Eagle County Conservation District Recognizes Conservationist of the Year

The true environmentalists are the farmers and ranchers that work the land and know the value of caring for the land and environment.  They are the stewards that watch over and protect the land that they use.

The Luark family took up a homestead on Sunnyside Divide north of Burns in 1923 and built the lodge that still stands in 1929.   In March of 1941 the Wilbur Luark family moved down to the ranch just north of Burns where Wilbur and his wife Jessie raised 3 sons and a daughter including Mike.

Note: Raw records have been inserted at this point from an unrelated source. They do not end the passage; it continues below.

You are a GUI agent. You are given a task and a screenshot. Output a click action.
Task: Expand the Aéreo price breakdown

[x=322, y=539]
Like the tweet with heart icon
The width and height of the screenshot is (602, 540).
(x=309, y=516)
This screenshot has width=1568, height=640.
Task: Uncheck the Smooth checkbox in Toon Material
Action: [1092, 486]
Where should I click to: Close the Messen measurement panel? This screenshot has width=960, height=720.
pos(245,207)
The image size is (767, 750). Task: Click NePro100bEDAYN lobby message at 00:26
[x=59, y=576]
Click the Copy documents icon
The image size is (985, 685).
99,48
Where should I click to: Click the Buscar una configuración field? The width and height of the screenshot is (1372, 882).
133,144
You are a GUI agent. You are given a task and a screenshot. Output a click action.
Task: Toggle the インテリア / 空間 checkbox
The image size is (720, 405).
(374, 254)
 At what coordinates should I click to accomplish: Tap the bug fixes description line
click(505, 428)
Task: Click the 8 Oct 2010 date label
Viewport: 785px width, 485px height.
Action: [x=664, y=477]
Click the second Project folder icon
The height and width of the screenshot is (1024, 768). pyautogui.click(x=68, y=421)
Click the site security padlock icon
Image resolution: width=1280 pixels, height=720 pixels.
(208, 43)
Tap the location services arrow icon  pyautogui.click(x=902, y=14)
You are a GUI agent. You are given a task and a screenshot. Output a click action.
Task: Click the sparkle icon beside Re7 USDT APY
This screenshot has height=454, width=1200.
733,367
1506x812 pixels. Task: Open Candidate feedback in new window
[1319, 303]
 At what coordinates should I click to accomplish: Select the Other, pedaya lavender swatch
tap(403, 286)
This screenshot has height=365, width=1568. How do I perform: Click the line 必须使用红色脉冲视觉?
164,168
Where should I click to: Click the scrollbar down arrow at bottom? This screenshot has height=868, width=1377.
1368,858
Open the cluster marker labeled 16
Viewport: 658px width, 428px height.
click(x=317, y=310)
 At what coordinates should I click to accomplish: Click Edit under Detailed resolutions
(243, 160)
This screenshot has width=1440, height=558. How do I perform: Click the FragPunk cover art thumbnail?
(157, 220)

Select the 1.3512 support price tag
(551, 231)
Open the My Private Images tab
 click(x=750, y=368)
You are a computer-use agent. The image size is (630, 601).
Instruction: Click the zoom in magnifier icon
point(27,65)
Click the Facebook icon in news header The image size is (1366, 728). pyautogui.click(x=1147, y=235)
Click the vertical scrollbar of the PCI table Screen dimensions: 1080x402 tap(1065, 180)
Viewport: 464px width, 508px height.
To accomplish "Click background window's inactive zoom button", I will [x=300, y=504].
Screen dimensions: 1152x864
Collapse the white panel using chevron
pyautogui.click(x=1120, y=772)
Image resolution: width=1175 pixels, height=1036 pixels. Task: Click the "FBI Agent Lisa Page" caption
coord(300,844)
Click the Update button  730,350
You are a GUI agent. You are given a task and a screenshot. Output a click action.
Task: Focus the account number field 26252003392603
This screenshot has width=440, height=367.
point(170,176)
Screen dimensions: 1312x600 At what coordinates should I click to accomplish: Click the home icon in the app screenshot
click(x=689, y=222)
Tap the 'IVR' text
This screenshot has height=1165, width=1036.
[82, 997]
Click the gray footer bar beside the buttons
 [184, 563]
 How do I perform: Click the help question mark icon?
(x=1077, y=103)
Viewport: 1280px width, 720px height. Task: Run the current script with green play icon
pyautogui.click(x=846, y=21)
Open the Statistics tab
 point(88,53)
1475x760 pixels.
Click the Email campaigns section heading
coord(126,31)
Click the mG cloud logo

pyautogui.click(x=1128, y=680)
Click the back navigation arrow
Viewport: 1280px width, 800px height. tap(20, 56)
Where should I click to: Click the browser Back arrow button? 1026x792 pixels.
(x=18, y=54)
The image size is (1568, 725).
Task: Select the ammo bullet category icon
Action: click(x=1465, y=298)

Conservation and care for the land runs in the family.  In 1983 Wilbur was honored as the Outstanding Conservationist of the year by the Eagle County Soil Conservation District and the second place Conservationist for the State by the Colorado Association of Soil Conservation Districts.  He was also selected by the Colorado River Valley Watershed Association as the Outstanding Conservationist.  Wilbur’s son Pat and his family now operate the home ranch and were honored as Outstanding Conservationist for 1993 by the Eagle County Conservation District.

Mike Luark attended Eagle Valley High school where he was an honored as a State Farmer by the Future Farmers of America.   As an adult he took over operation of the Luark Land Company ranch 8 miles Northeast of Dotsero along the Colorado River in 1977, where he continues to apply the values and practices he learned as a youth to the land.  Ann Luark grew up near Hood River, Oregon noted as the pear capitol for the fruit raised there.  It was there that she became interested in honey bees.

In 2001 Mike and  Ann were recognized by both the Bureau of Land Management and the Colorado Riparian Association for stewardship of their grazing parcels and efforts in restoring Horse Creek which is part of their allotment.  Thanks to their efforts several species of wildlife, birds and vegetation have returned to a once barren landscape.

Today the Eagle County Conservation District recognizes Mike and Ann for their continued stewardship of their ranch.  The ranch is highly visible from the Colorado River Road and the first glance reveals the level, well cared for fields of alfalfa which border the Colorado River and the neat appearance of the ranch.  They have planted varieties that produce exceptionally well on their ranch along with taking steps to maximize the efficient use and conservation of their irrigation water.  They have installed a combination of pivot sprinkler and gated pipe irrigation to irrigate their land.  Doing so reduces the runoff and silting of the river and the overall amount of water needed to grow a crop.  To improve the riparian area along the river they first installed livestock troughs, then have installed over 6,000 feet of fence to keep cattle off the river bank and this year they will be planting over 150 trees along the river.

Mike and Ann also manage a large colony of honey bees that pollinate almonds in California, fruit in the Palisade area and the various crops in Eagle and Routt Counties which completes the cycle of life for the various plants.  The excess honey and wax is recovered and sold locally.

Eagle County is fortunate to have Mike and Ann caring for the land and environment along with providing appealing open space.

One response

  1. This is great reporting.

    We all need to buy food locally! Let’s make farmers important again! Of course one thing that needs to happen is Monsanto’s patents need to be ruled invalid.

    Please buy food from local farmers.

    Wait! If you see my wife buying something at Costco are you now going to call me a hypocrite, because we buy stuff at Costco?